Sunday, January 02, 2011

What Does It Take to Make a Family?

Each year, I get to celebrate being married to my favorite person in the entire world twice -- once on our wedding anniversary and once on our sealing anniversary. We were sealed on December 30, 2004 in the Oakland Temple, one year, one month and two days after we were married. Every December 30, we make a trip to the temple, either to do an endowment session, sealings or both. It's always a special thing to be in the temple together on the day we began our eternal family. Both our wedding day and our sealing day were filled with sweet, wonderful moments and I often reflect on the significance of those days in my and Josh's lives.

This week, I've also been thinking a lot about the significance of those days to this guy:


Alek's father left me when Alek was 5 and a half months old. Consequently, he left Alek. Of course, I've never talked about it in that way to Alek. Alek's dad loves him and tries hard to be involved in his life. They have a good relationship. Alek enjoys talking to him on the phone and going to visit him. It's always been important to me to nurture Alek's relationship with his dad, even though his dad does so many things I disagree with. Because kids should be able to love their parents. I never wanted him to feel abandoned by his father. I always have tried to shield him from the heartache of divorce as much as possible.

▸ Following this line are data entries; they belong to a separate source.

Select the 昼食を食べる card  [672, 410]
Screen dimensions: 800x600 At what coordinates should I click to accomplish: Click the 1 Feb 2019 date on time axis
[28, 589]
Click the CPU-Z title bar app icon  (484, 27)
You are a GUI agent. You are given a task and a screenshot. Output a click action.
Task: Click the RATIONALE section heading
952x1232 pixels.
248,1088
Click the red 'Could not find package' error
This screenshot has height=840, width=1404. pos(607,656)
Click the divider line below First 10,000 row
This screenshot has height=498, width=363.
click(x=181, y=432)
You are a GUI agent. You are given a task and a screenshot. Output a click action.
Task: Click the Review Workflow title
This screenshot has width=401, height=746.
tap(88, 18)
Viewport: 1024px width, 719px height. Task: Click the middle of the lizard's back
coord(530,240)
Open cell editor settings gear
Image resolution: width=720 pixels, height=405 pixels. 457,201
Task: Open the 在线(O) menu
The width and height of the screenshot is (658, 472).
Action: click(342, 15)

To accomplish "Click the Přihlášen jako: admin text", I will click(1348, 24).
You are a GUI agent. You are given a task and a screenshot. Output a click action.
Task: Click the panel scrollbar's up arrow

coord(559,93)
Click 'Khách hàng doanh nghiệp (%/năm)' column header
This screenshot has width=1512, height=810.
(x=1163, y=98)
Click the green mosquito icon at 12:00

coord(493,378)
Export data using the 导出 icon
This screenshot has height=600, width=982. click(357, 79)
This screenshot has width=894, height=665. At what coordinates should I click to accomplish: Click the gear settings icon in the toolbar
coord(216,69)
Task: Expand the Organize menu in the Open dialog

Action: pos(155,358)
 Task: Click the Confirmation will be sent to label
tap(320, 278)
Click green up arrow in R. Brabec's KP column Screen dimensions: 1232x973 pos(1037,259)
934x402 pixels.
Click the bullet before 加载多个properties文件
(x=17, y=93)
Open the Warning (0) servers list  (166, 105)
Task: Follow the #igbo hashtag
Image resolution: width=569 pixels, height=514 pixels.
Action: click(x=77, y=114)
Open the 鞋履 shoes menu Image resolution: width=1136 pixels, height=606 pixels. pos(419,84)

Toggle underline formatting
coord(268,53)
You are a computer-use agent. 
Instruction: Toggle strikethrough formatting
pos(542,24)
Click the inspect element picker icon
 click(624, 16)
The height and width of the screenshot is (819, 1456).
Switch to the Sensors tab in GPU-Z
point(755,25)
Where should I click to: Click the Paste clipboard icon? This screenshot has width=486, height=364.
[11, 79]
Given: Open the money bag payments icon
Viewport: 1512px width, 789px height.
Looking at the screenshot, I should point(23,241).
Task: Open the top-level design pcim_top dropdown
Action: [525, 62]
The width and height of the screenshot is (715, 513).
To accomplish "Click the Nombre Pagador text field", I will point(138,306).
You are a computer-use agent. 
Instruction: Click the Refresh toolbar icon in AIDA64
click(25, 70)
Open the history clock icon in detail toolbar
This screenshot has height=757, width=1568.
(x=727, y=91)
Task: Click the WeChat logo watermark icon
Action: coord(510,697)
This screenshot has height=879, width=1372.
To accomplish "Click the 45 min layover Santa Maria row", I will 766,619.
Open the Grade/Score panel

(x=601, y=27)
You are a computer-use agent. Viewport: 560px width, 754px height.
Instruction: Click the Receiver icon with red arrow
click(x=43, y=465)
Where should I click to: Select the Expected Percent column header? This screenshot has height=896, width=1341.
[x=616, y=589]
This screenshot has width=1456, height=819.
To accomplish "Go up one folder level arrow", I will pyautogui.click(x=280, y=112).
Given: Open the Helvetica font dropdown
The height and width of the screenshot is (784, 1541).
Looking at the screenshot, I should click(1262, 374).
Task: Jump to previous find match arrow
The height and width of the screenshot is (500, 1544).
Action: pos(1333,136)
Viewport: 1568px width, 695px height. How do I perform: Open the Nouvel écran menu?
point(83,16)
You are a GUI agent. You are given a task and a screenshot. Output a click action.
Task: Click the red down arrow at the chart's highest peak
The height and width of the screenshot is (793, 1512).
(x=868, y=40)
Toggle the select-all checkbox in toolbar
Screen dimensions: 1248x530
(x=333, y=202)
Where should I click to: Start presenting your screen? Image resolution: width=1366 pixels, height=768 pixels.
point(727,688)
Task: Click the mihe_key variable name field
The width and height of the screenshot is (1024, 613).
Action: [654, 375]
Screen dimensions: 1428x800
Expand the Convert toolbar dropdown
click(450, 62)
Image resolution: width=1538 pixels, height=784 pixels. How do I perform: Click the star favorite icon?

During those years between the end of my first marriage and the beginning of my eternal marriage, I feel like I was a pretty good mom. Alek thrived and was happy. I longed to provide him with a different type of home and family, one where there was a father and a priesthood holder and where he would grow up with the example of a healthy, happy marriage and could have siblings. But in the meantime, I felt like I was doing okay. Additionally, I had the support of both my family and Jared's family. Alek had excellent role models in his grandfathers and his uncles. And I felt that Heavenly Father made up for a lot of what was lacking. We were blessed.

And then along came Josh and a whirlwind courtship and a new man in Alek's life.

When Josh and I got married, we told Alek he could call Josh anything he wanted, as long as it was nice. I think we'd been married three days when Alek first started calling Josh "Dad" (much to Jared's chagrin). This was the first indication of how much Alek felt he had been missing out on. As time went on, Alek began to love Spiderman and sports and drawing -- all of Josh's greatest interests. There was a fairly long period of time when every single time Alek would play a make-believe game, he would take the name Josh for whatever character he was playing. And then several months ago, it happened. Josh and I were arguing and Alek started to cry. "I don't want you to get divorced. I don't want to not have a dad again."

Of course, Alek has always had a dad and always will. And as I said, his bio-dad has always made efforts to be involved, to demonstrate his love and concern. But Alek's comments confirmed what I always have known to be true, but have tried not to overemphasize for the sake of Alek's feelings -- that it's not enough. It's hard to say that in this day and age. I feel guilty saying it. I know there are so many good people out there who are raising their children separately and they love and adore their children and they're doing the absolute best that they can. And divorce sometimes is a better option for a family than a couple staying together. It was in my and Jared's case, mostly because Jared had completely given up. But I am so glad I got the chance to start again and to give Alek what I had -- parents who are married, who love each other, who love you and who are there every single day. Although there are many out there who will not have that and many of those individuals will still turn out okay (or awesome, like in the case of my mom), Alek's life, his behavior, his reactions make it clear to me what has been revealed to be true: A whole, intact family with married parents -- a mom and a dad -- is the best thing for kids. And it's what we all want, deep down. We must all know that it's true, deep down, even though it's not PC to say it.

The funny thing is, Alek and Josh have a difficult, tumultuous relationship. They are often frustrated with each other. They're not very much alike at all, despite Alek's desire to love everything Josh loves. (Although, I've been told by Josh that they get along much better when I am not around. And I am pretty sure I know the reasons for that.) But even with all the struggles they experience because of each other, Alek recognizes that Josh is his real dad. And he never, ever wants that to change.

On November 28, 2003, Josh, Alek and I became the Barker Family. And on December 30, 2004, we made it eternal. And although Alek does not legally share our name and is not sealed to me and Josh, I truly believe he is a part of our family, here and through all eternity.

A mom and dad who love each other, who love God and who live up to their covenants the best they can -- that's what it takes to make a family, one that lasts forever.